* [WHAT IS NEEDED] Drop the pictures; give again exactly the lines from the one holding "Brain On Porn" through the end of the data.

* [RECORDS FOR THE EXERCISE]
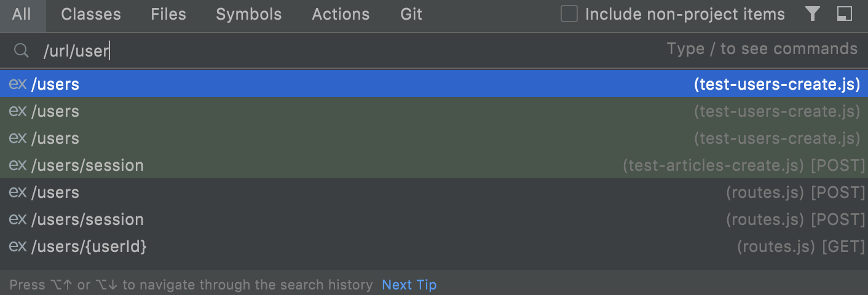Click the Express icon of routes.js /users/session
This screenshot has height=295, width=868.
click(x=18, y=219)

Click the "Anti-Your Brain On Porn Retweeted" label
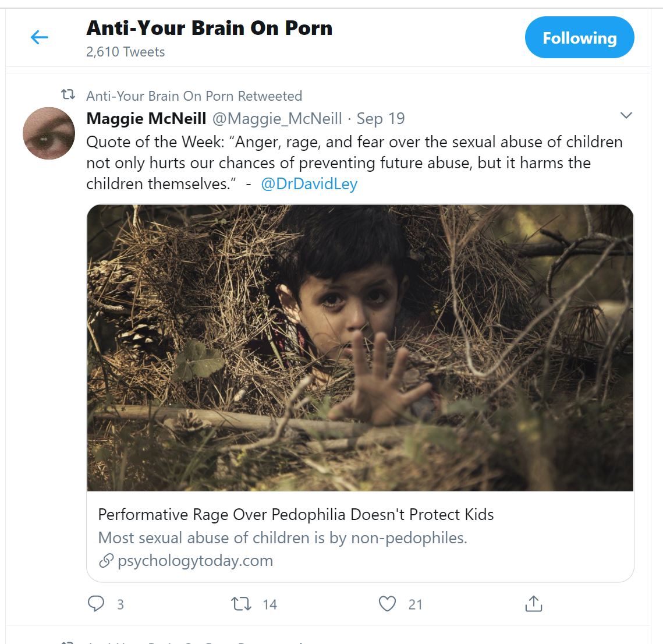[194, 96]
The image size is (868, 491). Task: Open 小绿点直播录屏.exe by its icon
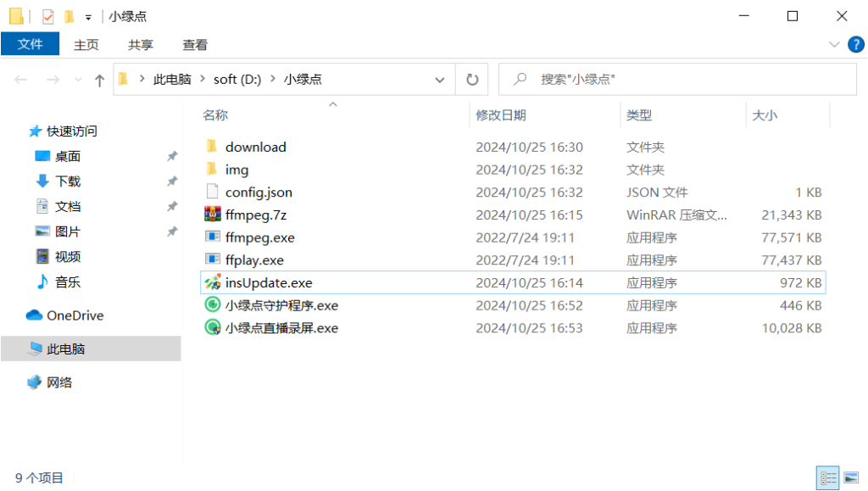[x=212, y=328]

* [RESULT OF THIS EXERCISE]
Click the "Anti-Your Brain On Porn Retweeted" label
[194, 96]
The image size is (868, 491). Task: Open 小绿点直播录屏.exe by its icon
[x=212, y=328]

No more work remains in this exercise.